What this task involves – Take the data below and copy exactly the lines starting at the one with "Falconry Hunt Excursion (1096, 494)" and finishing at the one with "Premier Padel Miami (55, 780)", both included.

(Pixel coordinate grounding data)
+-------+
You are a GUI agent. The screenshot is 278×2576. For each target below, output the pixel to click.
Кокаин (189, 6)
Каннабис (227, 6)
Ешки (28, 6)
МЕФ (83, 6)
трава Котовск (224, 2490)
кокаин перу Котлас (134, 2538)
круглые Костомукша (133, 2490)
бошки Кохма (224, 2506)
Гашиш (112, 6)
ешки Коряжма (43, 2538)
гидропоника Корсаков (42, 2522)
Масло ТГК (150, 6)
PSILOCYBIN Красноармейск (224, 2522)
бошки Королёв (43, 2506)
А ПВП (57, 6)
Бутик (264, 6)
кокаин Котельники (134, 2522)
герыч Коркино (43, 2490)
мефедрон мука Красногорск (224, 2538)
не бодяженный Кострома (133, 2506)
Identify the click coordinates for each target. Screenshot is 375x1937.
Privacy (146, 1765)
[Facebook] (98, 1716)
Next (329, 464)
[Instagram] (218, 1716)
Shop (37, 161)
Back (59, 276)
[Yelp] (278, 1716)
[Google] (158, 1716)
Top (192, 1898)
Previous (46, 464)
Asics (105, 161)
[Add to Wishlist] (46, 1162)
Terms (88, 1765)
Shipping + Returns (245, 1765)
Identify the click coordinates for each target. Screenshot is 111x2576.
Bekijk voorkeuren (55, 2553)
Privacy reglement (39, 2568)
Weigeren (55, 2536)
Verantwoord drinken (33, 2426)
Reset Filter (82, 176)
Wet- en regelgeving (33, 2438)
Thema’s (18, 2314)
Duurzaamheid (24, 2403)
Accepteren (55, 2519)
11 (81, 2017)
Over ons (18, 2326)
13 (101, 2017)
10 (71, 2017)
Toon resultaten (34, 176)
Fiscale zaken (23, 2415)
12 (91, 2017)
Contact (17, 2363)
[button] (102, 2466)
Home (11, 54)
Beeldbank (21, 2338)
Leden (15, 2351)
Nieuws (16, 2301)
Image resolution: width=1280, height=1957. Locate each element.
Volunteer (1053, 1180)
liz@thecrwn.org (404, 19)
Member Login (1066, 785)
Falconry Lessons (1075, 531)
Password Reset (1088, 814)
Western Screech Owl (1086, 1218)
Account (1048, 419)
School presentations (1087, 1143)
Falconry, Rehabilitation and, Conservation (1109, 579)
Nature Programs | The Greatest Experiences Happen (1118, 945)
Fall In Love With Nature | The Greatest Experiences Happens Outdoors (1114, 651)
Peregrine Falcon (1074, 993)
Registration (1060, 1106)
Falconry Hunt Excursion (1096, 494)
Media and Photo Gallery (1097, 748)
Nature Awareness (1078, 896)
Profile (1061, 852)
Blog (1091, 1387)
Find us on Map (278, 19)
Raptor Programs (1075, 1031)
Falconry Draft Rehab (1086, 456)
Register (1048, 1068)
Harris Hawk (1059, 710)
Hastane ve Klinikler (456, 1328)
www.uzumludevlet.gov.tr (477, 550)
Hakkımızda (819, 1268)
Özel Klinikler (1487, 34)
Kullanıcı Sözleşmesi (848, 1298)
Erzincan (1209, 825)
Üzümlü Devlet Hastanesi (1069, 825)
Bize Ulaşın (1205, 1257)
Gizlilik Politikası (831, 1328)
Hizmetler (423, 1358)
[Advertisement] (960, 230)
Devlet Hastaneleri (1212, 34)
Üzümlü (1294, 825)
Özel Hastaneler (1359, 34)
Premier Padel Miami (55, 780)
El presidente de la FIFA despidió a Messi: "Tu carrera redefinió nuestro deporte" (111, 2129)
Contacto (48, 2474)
+-------+
Reply to the exercise –
Falconry Hunt Excursion (1096, 494)
Media and Photo Gallery (1097, 748)
Nature Awareness (1078, 896)
Profile (1061, 852)
Blog (1091, 1387)
Find us on Map (278, 19)
Raptor Programs (1075, 1031)
Falconry Draft Rehab (1086, 456)
Register (1048, 1068)
Harris Hawk (1059, 710)
Hastane ve Klinikler (456, 1328)
www.uzumludevlet.gov.tr (477, 550)
Hakkımızda (819, 1268)
Özel Klinikler (1487, 34)
Kullanıcı Sözleşmesi (848, 1298)
Erzincan (1209, 825)
Üzümlü Devlet Hastanesi (1069, 825)
Bize Ulaşın (1205, 1257)
Gizlilik Politikası (831, 1328)
Hizmetler (423, 1358)
[Advertisement] (960, 230)
Devlet Hastaneleri (1212, 34)
Üzümlü (1294, 825)
Özel Hastaneler (1359, 34)
Premier Padel Miami (55, 780)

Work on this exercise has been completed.